Aqui, o ar reina supremo e real, como se possuísse uma vida encantada conferida pela magia da arte e da palavra dita, tal como o Oráculo de Delfos que através de um efeito ventriloquista torna real a palavra de Apolo, através do ar. O ar como matéria palpável de conceito e aspeto para uma cena envolta em crença. Crença esta que torna real a palavra do Oráculo como a própria palavra de Apolo; uma vida não pessoal nem sensível, mas ela própria sujeita aos fenómenos, assim convocados pela ciência e mostrados aos nossos olhos com a sua perpétua metamorfose.[6]

Ao longo do seu ensaio, Mallarmé ilustra o valor da “modernização” para a pintura e a literatura, explorando as “aspirações” do passado e a “frescura” que se encontra na “coordenação de elementos muito dispersos”.[7] Tal arranjo é resgatado por Zélia Mendonça, seja através de um torso feminino, Deusa Luça (2022), Deusa-Mãe (2024) ou pela profusão das cores e dos elementos inusitados de que abdica para os re(des)cobrir e nos arrastar para o sonho. Sonho que evoca cenários de um teatro surreal e que, ao mesmo tempo, parecem impregnados de um ritualismo com magia própria.

Numa carta a Henri Cazalis (1864), Mallarmé escreve sobre a sua aspiração enquanto escritor, de representar “não a coisa, mas o efeito que ela produz (…) todas as palavras devem desvanecer-se perante a sensação”.[8] Em O sentido da vida é só cantar, tal como na poesia de Mallarmé, as coisas dissolvem-se à medida que os pormenores são eliminados, as formas são abreviadas e os elementos vibram; a mimese e a convenção são negadas, os significados abandonados e, nesta lírica, através do ar, Nuno Faria é o aedo.

O sentido da vida é só cantar encontra-se patente até 27 de abril de 2024.

 

[1] Ver Henryk Markiewicz e Uliana Gabara, 1986, Ut Pictura Poesis …: A History of the Topos and the Problem, Baltimore: Johns Hopkins University Press e, Wendy Steiner, 1982, The Colors of Rhetoric: Problems in The Relation between Modern Literature and Painting, Chicago: University of Chicago Press.
[2] Nuno Faria in Folha de Sala da exposição O sentido da vida é só cantar.
[3] Stéphane Mallarmé, The Impressionists and Edouard Manet, in set. 1876, The Art Monthly Review and Photographic
Portfolio, Londres, p. 119.
[4] Ibid, 118.
[5] Ibid, 119.
[6] Note-se que, na verdade, o Oráculo é uma mulher, de nome Pítia, a primeira suprema-sacerdotisa do Oráculo de Delfos. Na Antiguidade Clássica, a transmissão da História e a memória da comunidade está associada à mulher, através da ideia de tecido e do ato de tecer. Tal como as moiras que teciam o fio da vida, também aqui, Nuno Faria observa que não é por acaso que esta exposição é composta, na sua maioria, por artistas mulheres.
[7] Ibid, 118.
[8] “Peindre, non la chose, mais l’effet qu’elle produit… toutes les paroles s’effacer devant la sensation.” Tradução de Margaret Werth. Stéphane Mallarmé, in carta para Henri Cazalis, 30 out. 1864, in Stéphane Mallarmé, 1998, Oeuvres complètes, vol. 1, ed. Bertrand Marchal, Paris: Gallimard, p. 663.

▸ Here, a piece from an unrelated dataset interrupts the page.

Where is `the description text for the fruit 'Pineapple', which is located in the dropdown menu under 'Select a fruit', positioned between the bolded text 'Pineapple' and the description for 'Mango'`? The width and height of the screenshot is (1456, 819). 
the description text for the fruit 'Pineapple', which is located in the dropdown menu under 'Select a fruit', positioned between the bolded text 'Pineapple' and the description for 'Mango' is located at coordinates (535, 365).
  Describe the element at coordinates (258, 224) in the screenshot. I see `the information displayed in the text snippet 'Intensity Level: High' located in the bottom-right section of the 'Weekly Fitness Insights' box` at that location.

José Pedro Ralha (Chaves, 1994) é licenciado em História da Arte com especialização em Filosofia da Arte, pela Faculdade de Letras da Universidade de Coimbra e mestre em Estudos Curatoriais, com a dissertação "A Instalação Artística através da obra de João Maria Gusmão e Pedro Paiva: Análise às obras 3 Suns, Falling Trees e Papagaio (djambi)", pelo Colégio das Artes da Universidade de Coimbra. Colaborou em vários projetos como LAND.FILL, 2019, com Gabriela Albergaria para o Laboratório de Curadoria, Anozero '19 Bienal de Coimbra - A Terceira Margem, Terçolho, 2021, com João Maria Gusmão e Pedro Paiva, na Fundação de Serralves. Colaborou com a Fundação de Serralves e contribui com artigos e ensaios para a Umbigo Magazine. Atualmente trabalha no Museu e Bibliotecas do Porto como Produtor Executivo de Projetos Museológicos.